## Source extract
★ ★ ★ ★ ★ ★ ★

Manish suggests making three buckets: 20K for mandatory expenses, 10K for fun and splurging, and10K for pure savings. He says, “I suggest this because when a person starts earning, it's the first time he/she gets so much money in his/her pocket and are, literally, overwhelmed. Also, given our culture, kids never have had the freedom to spend a lot of money. Over the years, they keep waiting for the days when they will be earning and spending. So I suggest the bucket of 10k (25 per cent) purely to spend and splurge, for the beginning 1-2 years. Side by side, I have also kept a similar sized bucket for savings. This way they will feel less guilty about spending, and also start cultivating the discipline of saving. Subsequently, they can adjust the size and proportion of these buckets. If all goes well in the first 2-3 years of their earning life, they will accumulate a decent sum of money. I know, in reality, things might turn out to be different, but this is just a basic framework. One can adjust the buckets accordingly.”

I contacted another expert, Vishal Khandelwal, who left his job as a stock market analyst four years ago. He has been sharing his views on value investing through an online portal - SafalNiveshak. He shares his deep and practical insights on money, investing, and human behavior.

Vishal has a seven-point mantra for those who have just started earning money.

  1. Spend less than you earn.
  2. Avoid, with a capital A, credit cards and personal loans.
  3. Start creating an emergency fund, equal to around 6-8 months of your household spending.

★ ★ ★ ★ ★ ★ ★

## Problem statement
Retype the stretch of the personal finance excerpt from "I contacted another" through "and personal loans.", keeping every word and mark as it appears.

## Data block

★ ★ ★ ★ ★ ★ ★

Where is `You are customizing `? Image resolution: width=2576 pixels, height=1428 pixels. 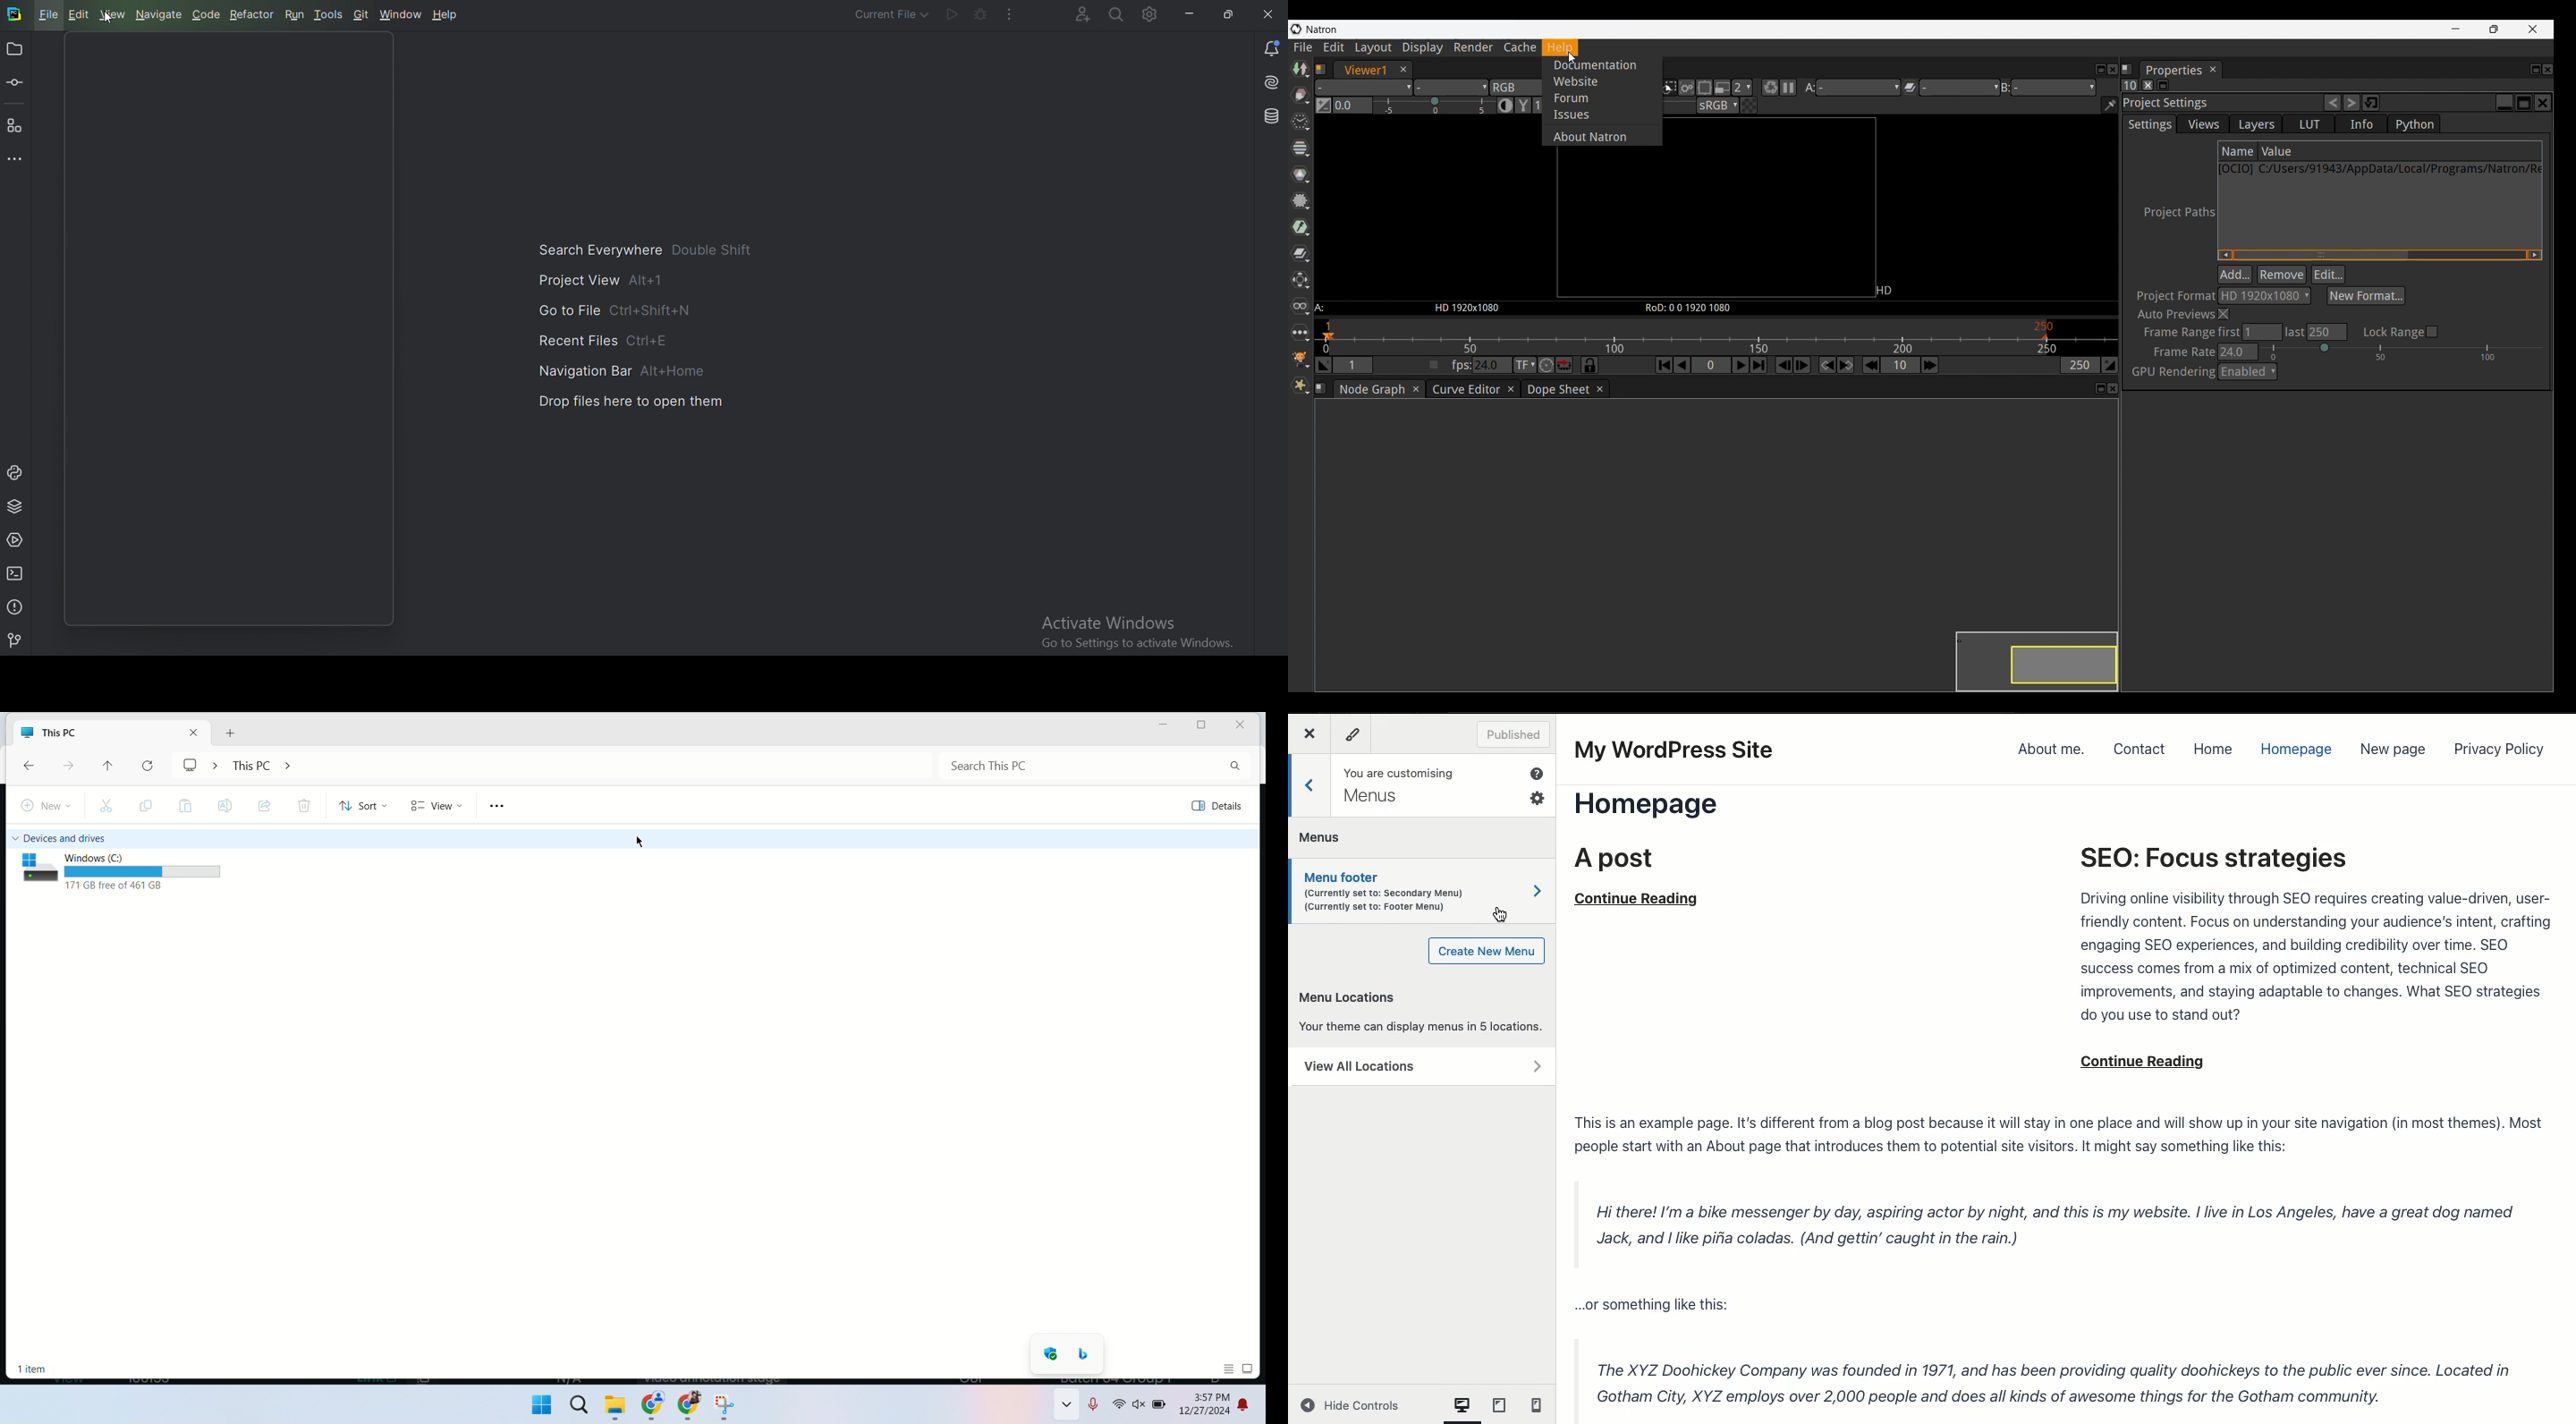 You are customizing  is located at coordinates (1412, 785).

★ ★ ★ ★ ★ ★ ★

## Result of this exercise
I contacted another expert, Vishal Khandelwal, who left his job as a stock market analyst four years ago. He has been sharing his views on value investing through an online portal - SafalNiveshak. He shares his deep and practical insights on money, investing, and human behavior.

Vishal has a seven-point mantra for those who have just started earning money.

  1. Spend less than you earn.
  2. Avoid, with a capital A, credit cards and personal loans.